**Exercise details:**
Without the pictures, set down everything in the listing exactly.

**Information given:**

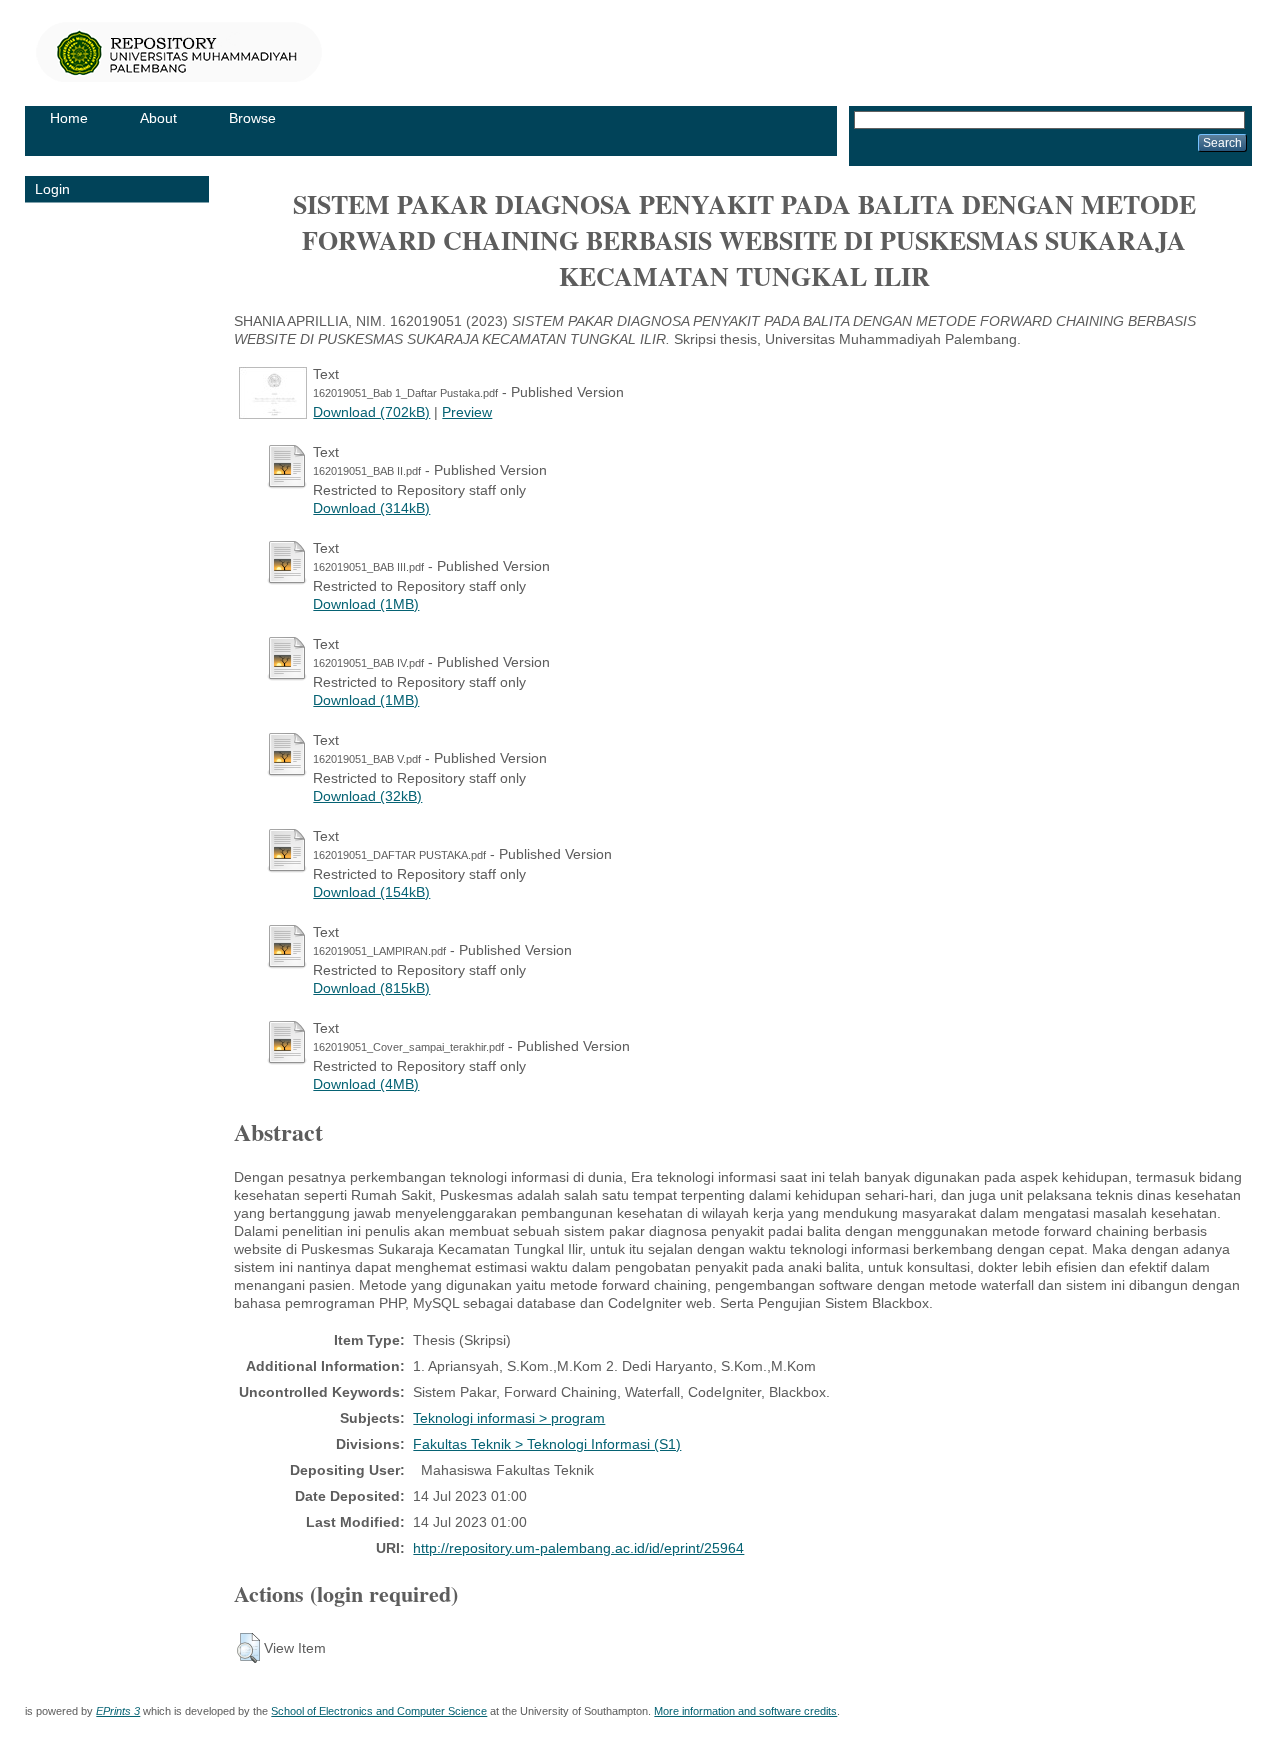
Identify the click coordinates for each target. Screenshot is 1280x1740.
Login (52, 189)
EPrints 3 (118, 1711)
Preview (467, 412)
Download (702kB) (371, 412)
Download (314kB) (371, 508)
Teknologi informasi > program (509, 1418)
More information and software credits (745, 1711)
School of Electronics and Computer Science (379, 1711)
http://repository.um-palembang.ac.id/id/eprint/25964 (578, 1548)
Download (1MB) (366, 604)
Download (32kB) (367, 796)
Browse (252, 118)
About (158, 118)
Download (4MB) (366, 1084)
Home (69, 118)
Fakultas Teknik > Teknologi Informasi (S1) (547, 1444)
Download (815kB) (371, 988)
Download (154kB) (371, 892)
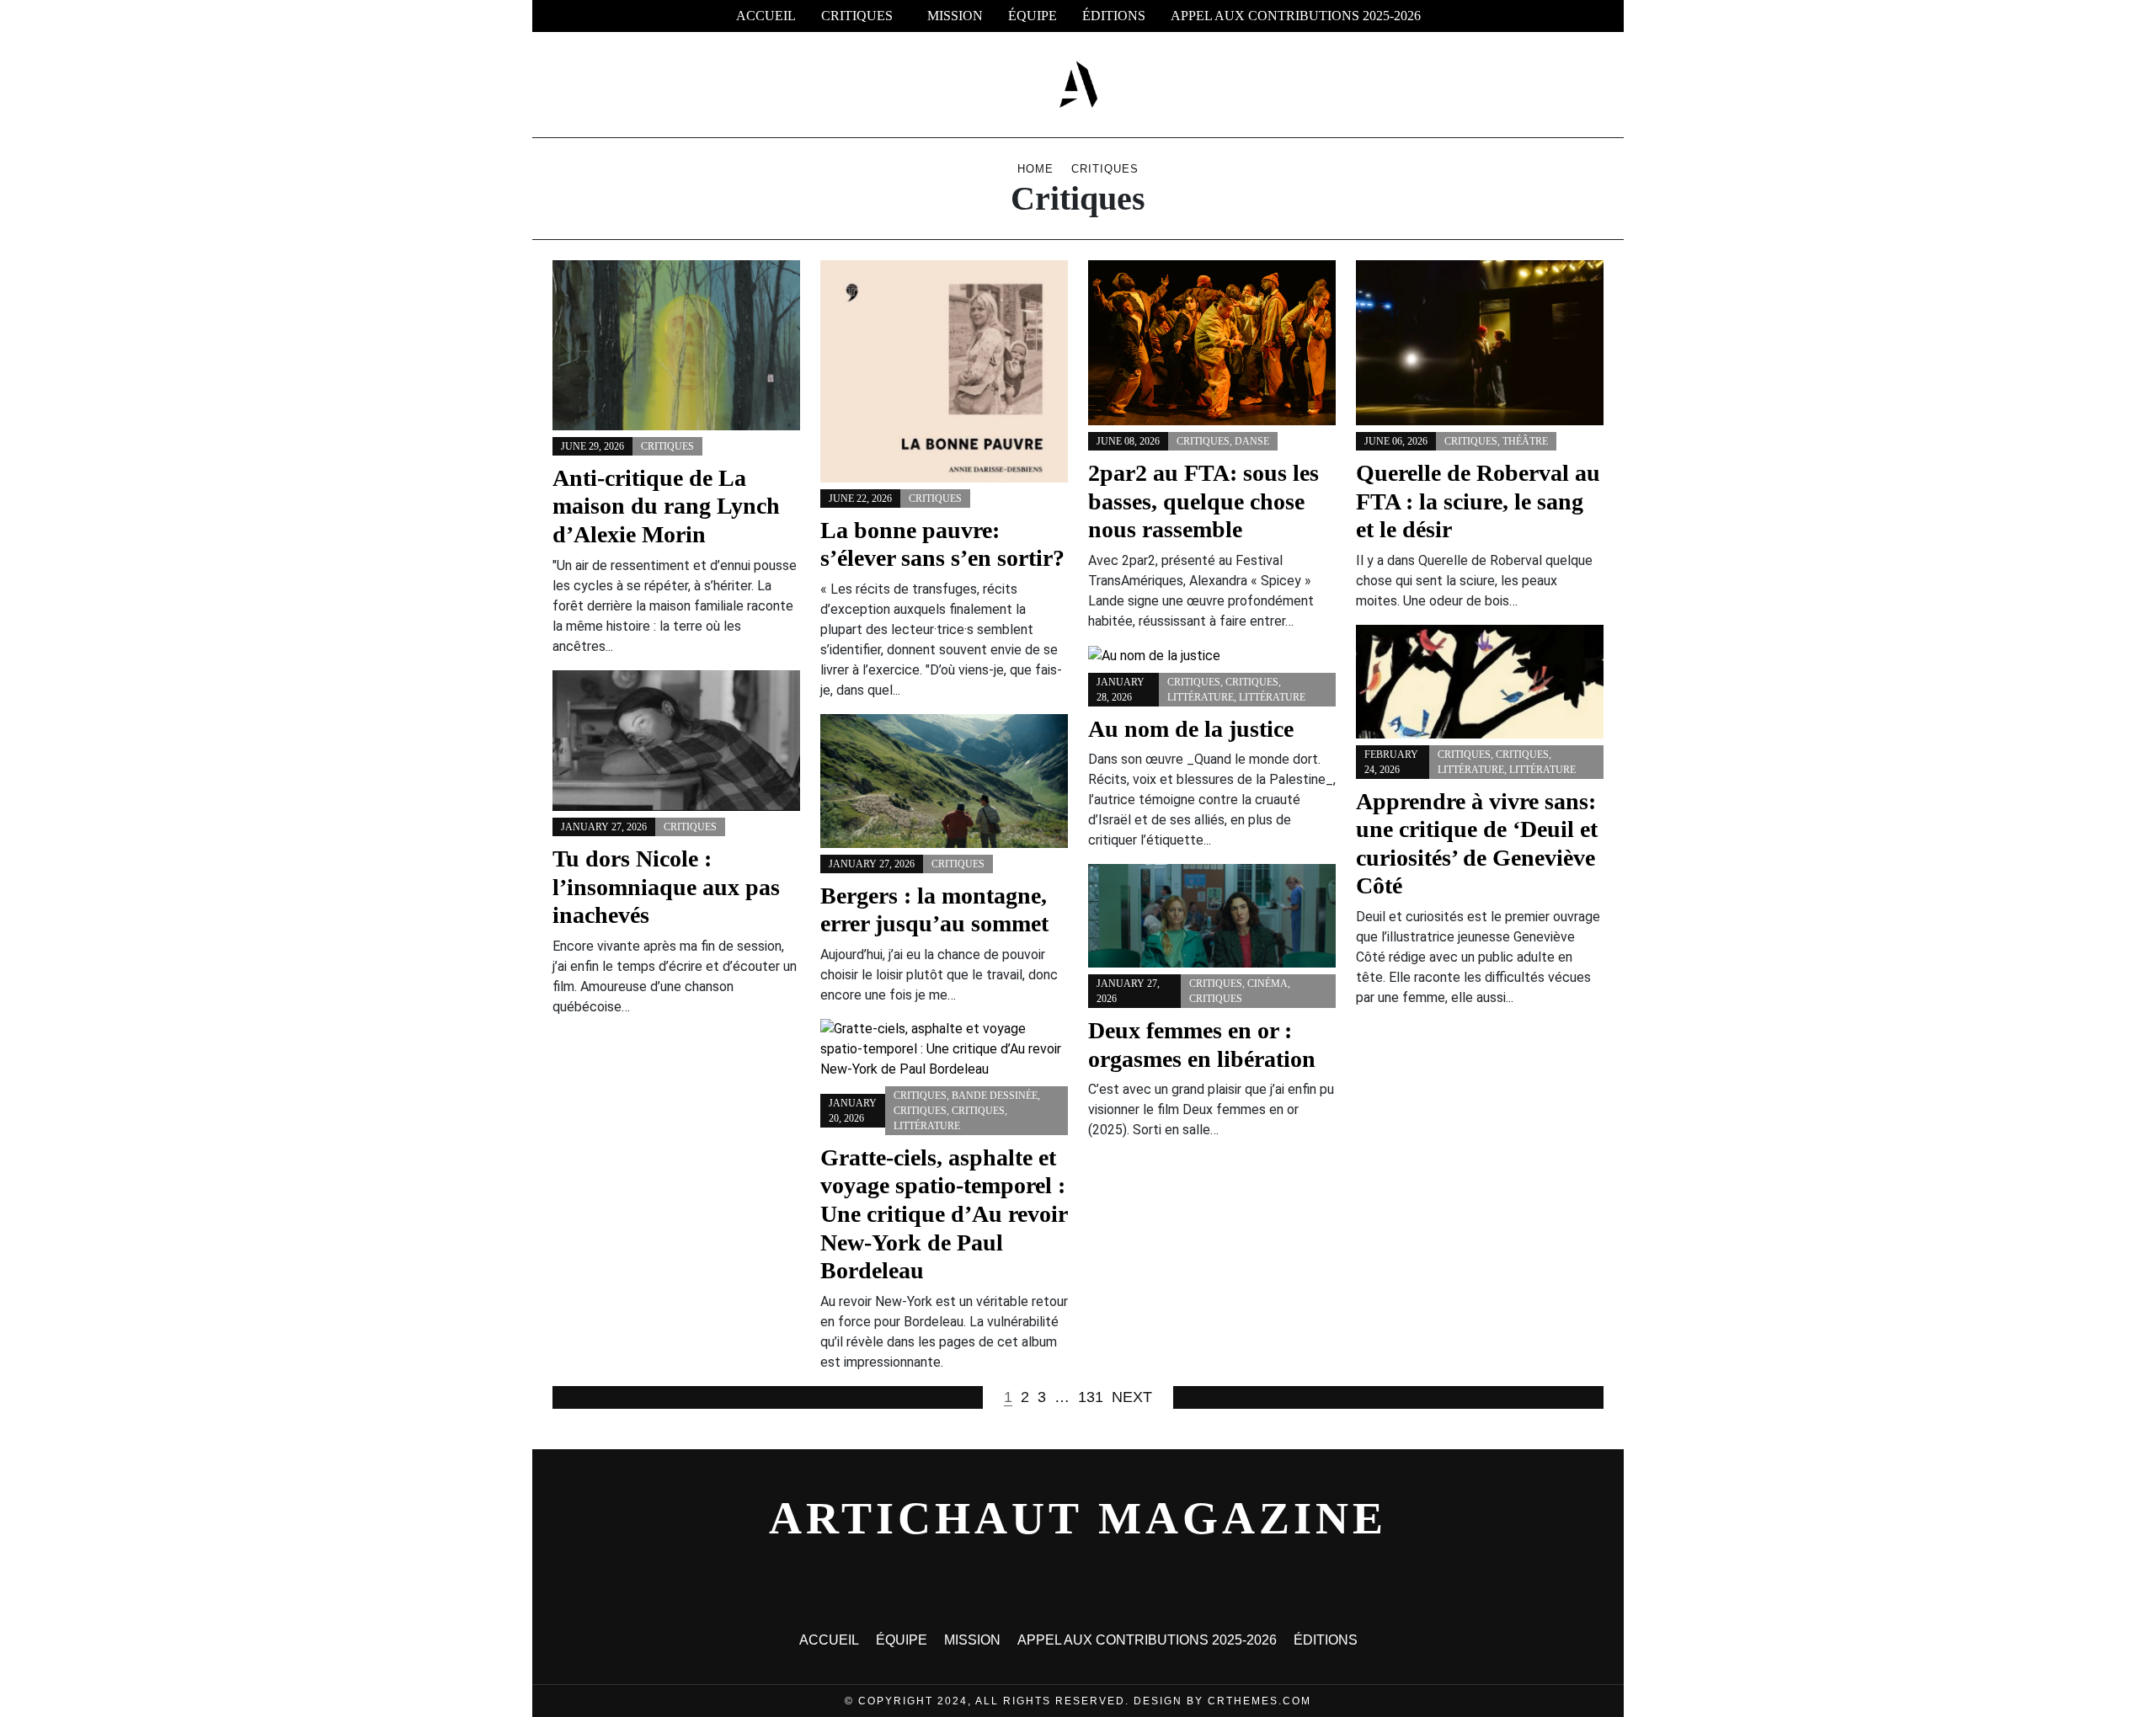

**Problem solution:**
Identify the click coordinates for each target. Screenshot is 1280x1740.
Login (52, 189)
EPrints 3 (118, 1711)
Preview (467, 412)
Download (702kB) (371, 412)
Download (314kB) (371, 508)
Teknologi informasi > program (509, 1418)
More information and software credits (745, 1711)
School of Electronics and Computer Science (379, 1711)
http://repository.um-palembang.ac.id/id/eprint/25964 (578, 1548)
Download (1MB) (366, 604)
Download (32kB) (367, 796)
Browse (252, 118)
About (158, 118)
Download (4MB) (366, 1084)
Home (69, 118)
Fakultas Teknik > Teknologi Informasi (S1) (547, 1444)
Download (815kB) (371, 988)
Download (154kB) (371, 892)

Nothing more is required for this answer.